┌──

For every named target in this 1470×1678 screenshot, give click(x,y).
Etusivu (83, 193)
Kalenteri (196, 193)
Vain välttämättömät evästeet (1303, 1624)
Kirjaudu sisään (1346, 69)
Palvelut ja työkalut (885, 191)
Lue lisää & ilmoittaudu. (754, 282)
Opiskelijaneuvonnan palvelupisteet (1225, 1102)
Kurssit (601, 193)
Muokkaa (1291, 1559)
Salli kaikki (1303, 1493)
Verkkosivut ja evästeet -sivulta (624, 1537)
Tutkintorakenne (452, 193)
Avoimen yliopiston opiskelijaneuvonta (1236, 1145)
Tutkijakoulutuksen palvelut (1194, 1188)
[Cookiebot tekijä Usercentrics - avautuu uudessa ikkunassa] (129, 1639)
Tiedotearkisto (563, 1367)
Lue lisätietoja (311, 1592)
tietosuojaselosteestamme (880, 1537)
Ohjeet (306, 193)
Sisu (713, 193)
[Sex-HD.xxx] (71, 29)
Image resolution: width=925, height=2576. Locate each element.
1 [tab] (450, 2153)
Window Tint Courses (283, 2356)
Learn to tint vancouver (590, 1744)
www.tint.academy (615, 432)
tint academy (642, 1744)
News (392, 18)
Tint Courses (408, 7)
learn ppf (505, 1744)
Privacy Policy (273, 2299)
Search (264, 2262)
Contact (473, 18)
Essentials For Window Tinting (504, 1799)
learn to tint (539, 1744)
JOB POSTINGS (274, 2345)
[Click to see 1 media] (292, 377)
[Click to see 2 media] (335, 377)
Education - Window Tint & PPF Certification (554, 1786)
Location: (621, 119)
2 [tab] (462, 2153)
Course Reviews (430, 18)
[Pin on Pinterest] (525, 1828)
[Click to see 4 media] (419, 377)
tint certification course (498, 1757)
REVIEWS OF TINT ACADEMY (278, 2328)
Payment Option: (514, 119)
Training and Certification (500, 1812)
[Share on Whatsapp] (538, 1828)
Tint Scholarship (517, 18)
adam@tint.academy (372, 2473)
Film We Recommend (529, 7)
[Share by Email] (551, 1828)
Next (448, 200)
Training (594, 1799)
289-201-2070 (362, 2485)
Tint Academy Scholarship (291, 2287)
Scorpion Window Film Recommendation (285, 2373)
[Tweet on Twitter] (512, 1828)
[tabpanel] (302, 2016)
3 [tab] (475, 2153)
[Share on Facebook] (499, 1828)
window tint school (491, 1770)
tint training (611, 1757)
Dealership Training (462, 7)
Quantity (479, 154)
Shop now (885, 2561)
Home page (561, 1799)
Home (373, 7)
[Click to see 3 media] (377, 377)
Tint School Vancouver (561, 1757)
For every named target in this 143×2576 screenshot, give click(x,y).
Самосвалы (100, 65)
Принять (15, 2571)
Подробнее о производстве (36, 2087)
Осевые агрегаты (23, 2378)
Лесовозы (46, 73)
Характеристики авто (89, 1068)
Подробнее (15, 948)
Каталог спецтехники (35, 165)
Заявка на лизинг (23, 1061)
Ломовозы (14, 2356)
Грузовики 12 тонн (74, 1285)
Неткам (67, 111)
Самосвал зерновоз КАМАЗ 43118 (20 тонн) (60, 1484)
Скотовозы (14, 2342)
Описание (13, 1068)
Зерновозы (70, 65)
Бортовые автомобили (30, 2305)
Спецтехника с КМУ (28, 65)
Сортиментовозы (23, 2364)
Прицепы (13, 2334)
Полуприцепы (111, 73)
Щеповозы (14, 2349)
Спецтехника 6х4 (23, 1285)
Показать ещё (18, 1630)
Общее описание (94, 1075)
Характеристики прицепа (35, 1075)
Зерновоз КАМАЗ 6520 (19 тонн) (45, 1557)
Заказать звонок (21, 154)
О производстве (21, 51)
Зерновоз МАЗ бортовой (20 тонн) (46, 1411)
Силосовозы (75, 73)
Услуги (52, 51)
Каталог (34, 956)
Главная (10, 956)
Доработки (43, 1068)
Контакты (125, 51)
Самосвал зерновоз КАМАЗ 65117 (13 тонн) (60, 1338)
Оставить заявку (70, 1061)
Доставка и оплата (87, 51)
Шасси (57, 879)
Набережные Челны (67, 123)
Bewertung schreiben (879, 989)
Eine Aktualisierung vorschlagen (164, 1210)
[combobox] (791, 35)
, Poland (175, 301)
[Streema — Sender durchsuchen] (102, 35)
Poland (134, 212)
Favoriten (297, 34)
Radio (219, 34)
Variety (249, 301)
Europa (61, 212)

└──

■ Required action: Would you set down all the lines above, exactly and in full?

■ Written answer:
For every named target in this 1470×1678 screenshot, give click(x,y).
Etusivu (83, 193)
Kalenteri (196, 193)
Vain välttämättömät evästeet (1303, 1624)
Kirjaudu sisään (1346, 69)
Palvelut ja työkalut (885, 191)
Lue lisää & ilmoittaudu. (754, 282)
Opiskelijaneuvonnan palvelupisteet (1225, 1102)
Kurssit (601, 193)
Muokkaa (1291, 1559)
Salli kaikki (1303, 1493)
Verkkosivut ja evästeet -sivulta (624, 1537)
Tutkintorakenne (452, 193)
Avoimen yliopiston opiskelijaneuvonta (1236, 1145)
Tutkijakoulutuksen palvelut (1194, 1188)
[Cookiebot tekijä Usercentrics - avautuu uudessa ikkunassa] (129, 1639)
Tiedotearkisto (563, 1367)
Lue lisätietoja (311, 1592)
tietosuojaselosteestamme (880, 1537)
Ohjeet (306, 193)
Sisu (713, 193)
[Sex-HD.xxx] (71, 29)
Image resolution: width=925, height=2576. Locate each element.
1 [tab] (450, 2153)
Window Tint Courses (283, 2356)
Learn to tint vancouver (590, 1744)
www.tint.academy (615, 432)
tint academy (642, 1744)
News (392, 18)
Tint Courses (408, 7)
learn ppf (505, 1744)
Privacy Policy (273, 2299)
Search (264, 2262)
Contact (473, 18)
Essentials For Window Tinting (504, 1799)
learn to tint (539, 1744)
JOB POSTINGS (274, 2345)
[Click to see 1 media] (292, 377)
[Click to see 2 media] (335, 377)
Education - Window Tint & PPF Certification (554, 1786)
Location: (621, 119)
2 [tab] (462, 2153)
Course Reviews (430, 18)
[Pin on Pinterest] (525, 1828)
[Click to see 4 media] (419, 377)
tint certification course (498, 1757)
REVIEWS OF TINT ACADEMY (278, 2328)
Payment Option: (514, 119)
Training and Certification (500, 1812)
[Share on Whatsapp] (538, 1828)
Tint Scholarship (517, 18)
adam@tint.academy (372, 2473)
Film We Recommend (529, 7)
[Share by Email] (551, 1828)
Next (448, 200)
Training (594, 1799)
289-201-2070 (362, 2485)
Tint Academy Scholarship (291, 2287)
Scorpion Window Film Recommendation (285, 2373)
[Tweet on Twitter] (512, 1828)
[tabpanel] (302, 2016)
3 [tab] (475, 2153)
[Share on Facebook] (499, 1828)
window tint school (491, 1770)
tint training (611, 1757)
Dealership Training (462, 7)
Quantity (479, 154)
Shop now (885, 2561)
Home page (561, 1799)
Home (373, 7)
[Click to see 3 media] (377, 377)
Tint School Vancouver (561, 1757)
For every named target in this 143×2576 screenshot, give click(x,y).
Самосвалы (100, 65)
Принять (15, 2571)
Подробнее о производстве (36, 2087)
Осевые агрегаты (23, 2378)
Лесовозы (46, 73)
Характеристики авто (89, 1068)
Подробнее (15, 948)
Каталог спецтехники (35, 165)
Заявка на лизинг (23, 1061)
Ломовозы (14, 2356)
Грузовики 12 тонн (74, 1285)
Неткам (67, 111)
Самосвал зерновоз КАМАЗ 43118 (20 тонн) (60, 1484)
Скотовозы (14, 2342)
Описание (13, 1068)
Зерновозы (70, 65)
Бортовые автомобили (30, 2305)
Спецтехника с КМУ (28, 65)
Сортиментовозы (23, 2364)
Прицепы (13, 2334)
Полуприцепы (111, 73)
Щеповозы (14, 2349)
Спецтехника 6х4 (23, 1285)
Показать ещё (18, 1630)
Общее описание (94, 1075)
Характеристики прицепа (35, 1075)
Зерновоз КАМАЗ 6520 (19 тонн) (45, 1557)
Заказать звонок (21, 154)
О производстве (21, 51)
Зерновоз МАЗ бортовой (20 тонн) (46, 1411)
Силосовозы (75, 73)
Услуги (52, 51)
Каталог (34, 956)
Главная (10, 956)
Доработки (43, 1068)
Контакты (125, 51)
Самосвал зерновоз КАМАЗ 65117 (13 тонн) (60, 1338)
Оставить заявку (70, 1061)
Доставка и оплата (87, 51)
Шасси (57, 879)
Набережные Челны (67, 123)
Bewertung schreiben (879, 989)
Eine Aktualisierung vorschlagen (164, 1210)
[combobox] (791, 35)
, Poland (175, 301)
[Streema — Sender durchsuchen] (102, 35)
Poland (134, 212)
Favoriten (297, 34)
Radio (219, 34)
Variety (249, 301)
Europa (61, 212)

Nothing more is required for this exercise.